[Items from a dataset]
* * * *

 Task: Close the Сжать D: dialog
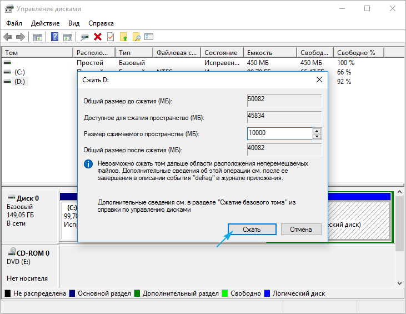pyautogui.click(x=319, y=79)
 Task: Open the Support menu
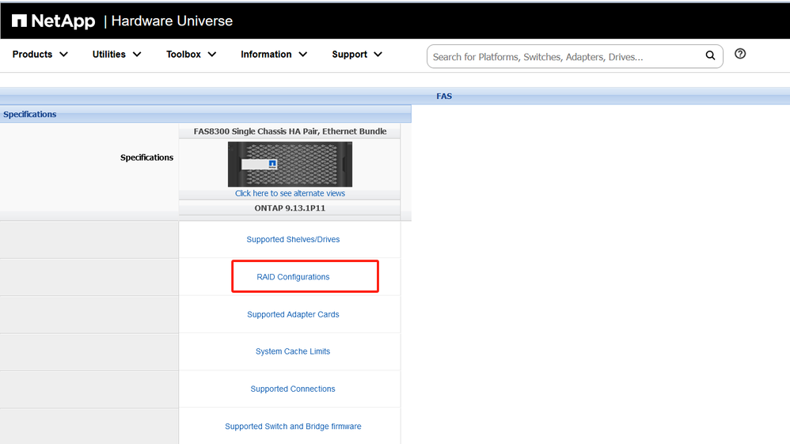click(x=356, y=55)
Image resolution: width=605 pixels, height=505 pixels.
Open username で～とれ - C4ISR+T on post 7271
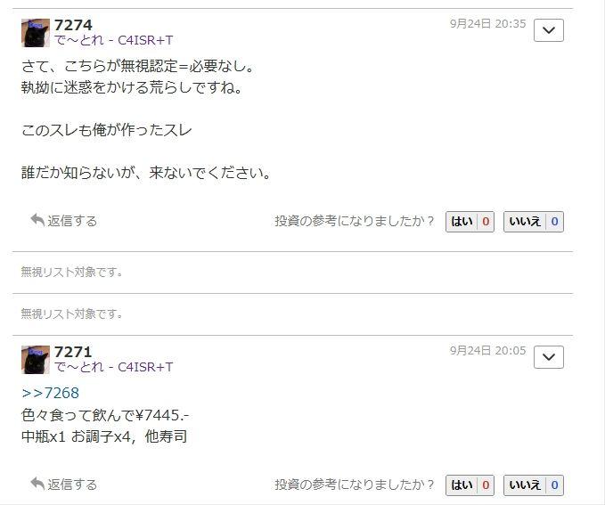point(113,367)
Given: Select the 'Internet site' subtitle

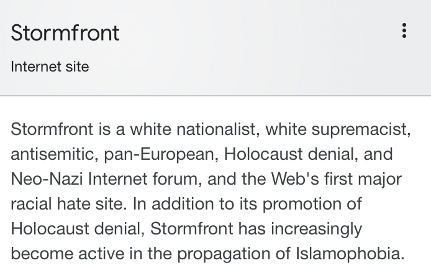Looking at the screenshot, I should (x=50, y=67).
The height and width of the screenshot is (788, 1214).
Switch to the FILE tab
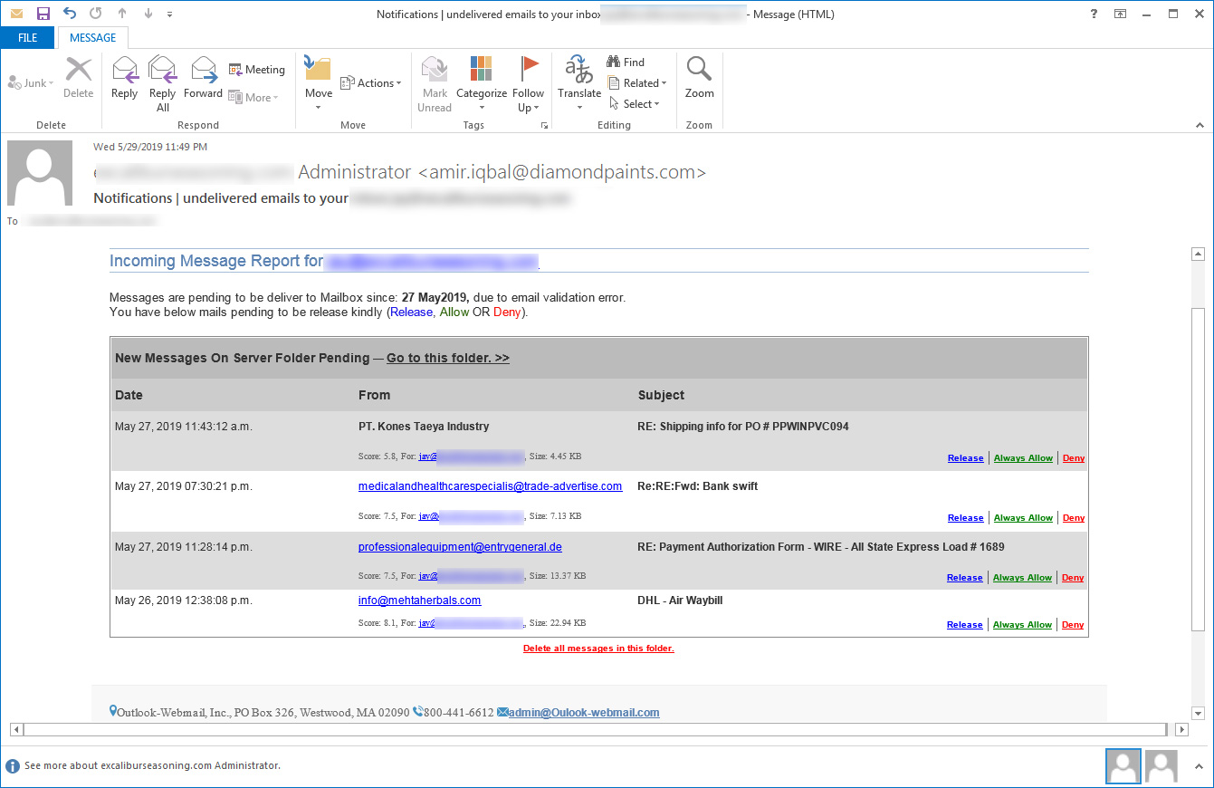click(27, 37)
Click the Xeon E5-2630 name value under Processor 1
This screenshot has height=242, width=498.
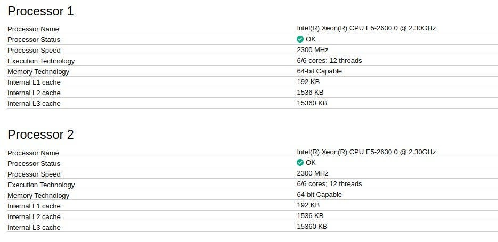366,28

* * * *

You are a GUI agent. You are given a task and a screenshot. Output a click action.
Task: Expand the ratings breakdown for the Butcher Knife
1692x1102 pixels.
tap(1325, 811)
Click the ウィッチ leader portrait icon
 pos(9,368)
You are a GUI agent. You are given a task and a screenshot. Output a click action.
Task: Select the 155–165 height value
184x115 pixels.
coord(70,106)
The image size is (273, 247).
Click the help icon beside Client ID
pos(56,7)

* * * *

The answer must consist solely of the number of lines in the entries that contain the word "value".

**Task result:**
2